Okay, I am going to do something that will cost me my Republican voter card - I am going to recommend we reopen a government agency, the  Office of Technology Assessment (OTA).

I'm not alone.  And I'm certainly not the first.  Darlene Cavalier, everyone's favorite Science Cheerleader, has been on this issue for a while as has PZ Myers.    First, some background.    If you aren't familiar with OTA, at its heyday it had 143 people and an annual budget of $21.9 million - and it was mostly useless.   Like all such bureaucratic sinkholes, it claimed to be 'non-partisan' yet was totally partisan.    Non-partisan outside government usually means right wing.   Non-partisan inside government usually means left.

It was also populated by rich lawyers, namely members of Congress.   And it took two years to write anything.    And it duplicated work done elsewhere years after it was relevant.    In other words, it was like a lot of government bureaucracies and the Republican "Contract With America" was better off for giving it the axe, though I know that generates boos and hisses from most in academia.

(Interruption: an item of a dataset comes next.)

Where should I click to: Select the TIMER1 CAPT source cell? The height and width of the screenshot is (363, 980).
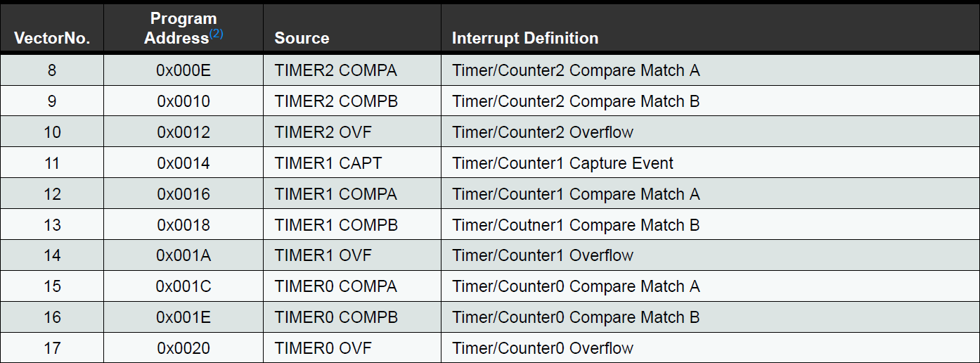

So why bring it back?   Well, folks, we're sort of screwed out there in the real world and a truly non-partisan advisory council for Congress would bring science back from where it is today - a political football in which some scientists have gotten so mired in political agendas and liberal good works that science doesn't always look, you know, scientific any more.    Non-belief of experts is the favorite sport of  up to 50% of Americans, though usually they just disbelieve the ones who disagree with their political positions - because part of science made itself political.

So it would be a new OTA, except nothing like the old OTA - it would have input from outside the Beltway science establishment.  Actually, maybe it's better not to call it the OTA at all but that's another issue. 

Regardless of what it gets called, we need it.   For as much as people in science are excited about President Obama, they have to realize it's only because they happened to vote for anyone not a Republican and not his actual positions on science and medicine.    He's stocking his administration with kooks who think any sort of late-term abortion restriction is the same as slavery for women, hardly a mainstream medical or cultural position, and he has an unhealthy affection for UFO believers.  He also thinks vaccines may cause autism.

And he has access to whole teams of people who should help him know better.  Congress also needs some impartial advice and the OTA, or whatever it ends up being called, may be just that, if it's done properly (this time.)    It isn't like the NSF will do the work for them -  it takes them two years and an investigation to get them to ask employees to stop spending all day watching p*rn.  $22 million for the potential of non-partisan science is not a bad deal.

Cavalier met with Rush Holt (Democrat, naturally, since it is another government organization being created, but he is also a physicist and five-time Jeopardy winner) and he has said he will push for re-opening the OTA this week.  Here's hoping he wins this one and it ends up being what we hope it can be.

P.S.  Chris Mooney, writing on Discover, feels the same way, though he looks at the accomplishments of the OTA more favorably than I do.   That's right, Chris Mooney and a Republican agreeing with each other.  What's next, dogs and cats living together?